In many circumstances, it will be best for the buyer to complete new I-9 Forms and not to accept the seller’s I-9 Forms.  This is often the best approach for I-9 compliance, and it can be the best approach for other reasons.  Indeed, there can be various legal considerations that impact whether to treat the seller’s employees as new hires, with new terms and conditions of employment, or as continuing their employment.  Counsel should be consulted in any decisions on whether to accept existing Form I-9s or to complete new I-9 Forms.  This is particularly important in an asset transaction.

Stock Acquisition:  If the corporate transaction involves a stock purchase, the identity of the corporate employer will be the same.  Only the owner of the corporate employer will change.  Under these circumstances, the buyer may rely on the existing I-9 Forms.  Due diligence requires that the buyer carefully audit the seller’s I-9 Forms and gather information about the seller’s enforcement history with ICE.  The buyer should insist that the seller bring the I-9 Forms into compliance as much as possible prior to the closing.

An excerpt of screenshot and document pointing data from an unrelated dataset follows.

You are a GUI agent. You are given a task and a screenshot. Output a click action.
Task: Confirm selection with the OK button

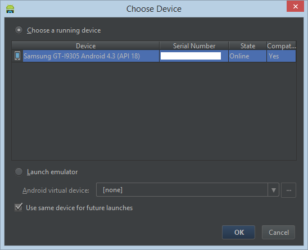(238, 233)
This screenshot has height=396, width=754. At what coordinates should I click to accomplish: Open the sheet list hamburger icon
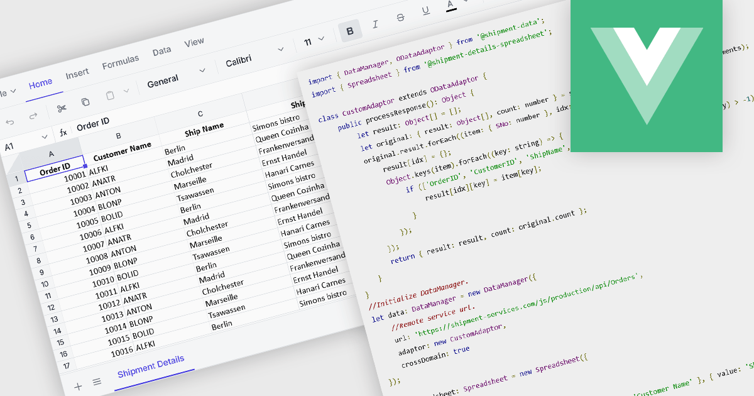coord(97,382)
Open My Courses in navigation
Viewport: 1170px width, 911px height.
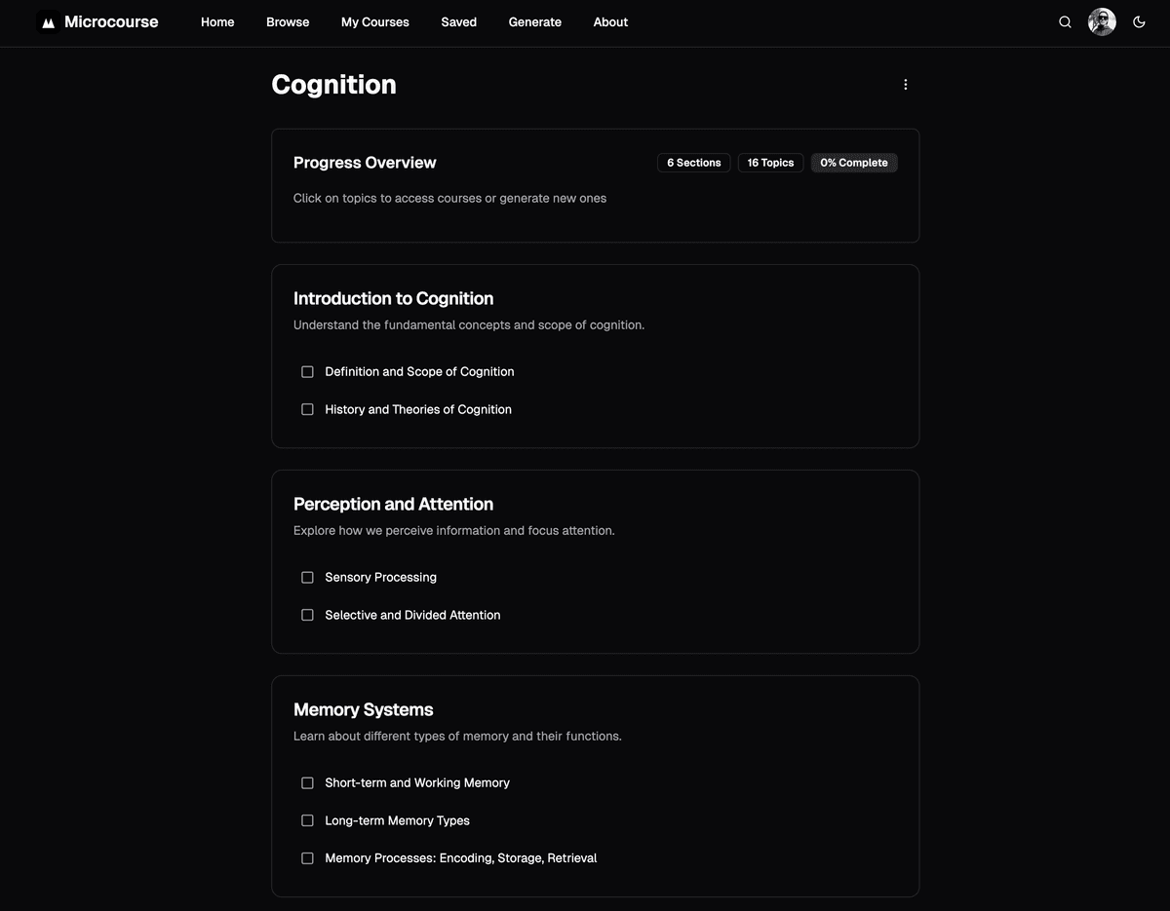[375, 22]
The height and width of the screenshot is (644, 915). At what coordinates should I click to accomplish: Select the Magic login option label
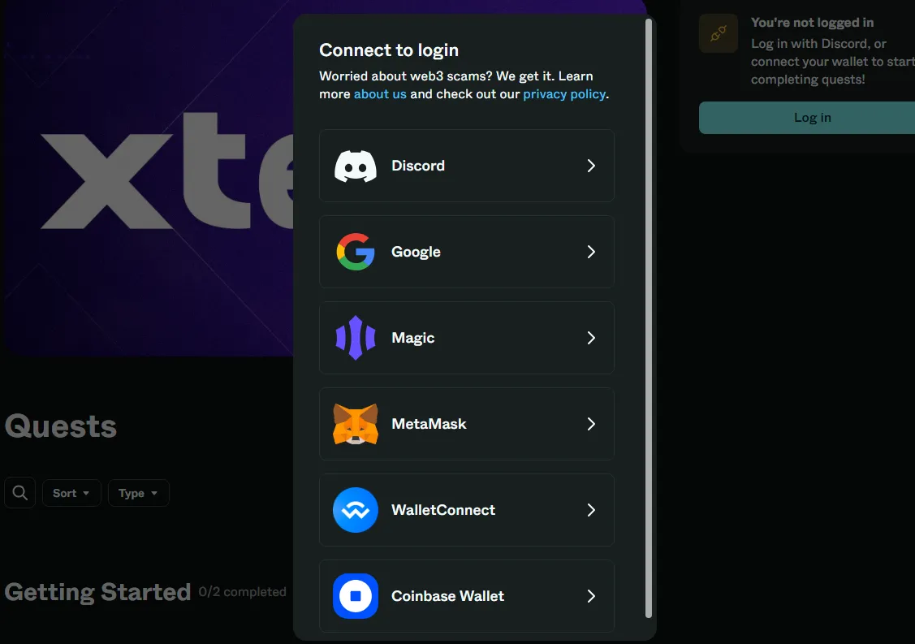click(412, 338)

I-9 Fine Schedule:  Employers also will face slightly higher fines in 2018 for I-9 violations and unfair immigration-related employment practices.  The following new I-9 fine schedule will apply for fines assessed on or after January 30, 2018:

  • I-9 Paperwork Violations: $224 to $2,236 per Form I-9.
  • Knowingly Employing Unauthorized Alien (First Order): $559 to $4,473 per violation.
  • Knowingly Employing Unauthorized Alien (Second Order): $4,473 to $11,181 per violation.
  • Knowingly Employing Unauthorized Alien (Third or More Order): $6,709 to $2,363 per violation.
  • Failure to Inform Government of Continuing Employment Following E-Verify Final Nonconfirmation: $779 to $1,558 per violation.
  • Document Abuse in I-9 process: $185 to $1,848 per violation.
  • Unfair Immigration-Related Employment Practices (First Order): $461 to $3,695 per violation.
  • Unfair Immigration-Related Employment Practices (Second Order): $3,695 to $9,239 per violation.
  • Unfair Immigration-Related Employment Practices (Third or More Order): $5,543 to $18,477 per violation.

Best Practice:  With the increase in both I-9 enforcement and the pace of corporate mergers and acquisitions, buyers should beware of potential I-9 liabilities before closing the deal.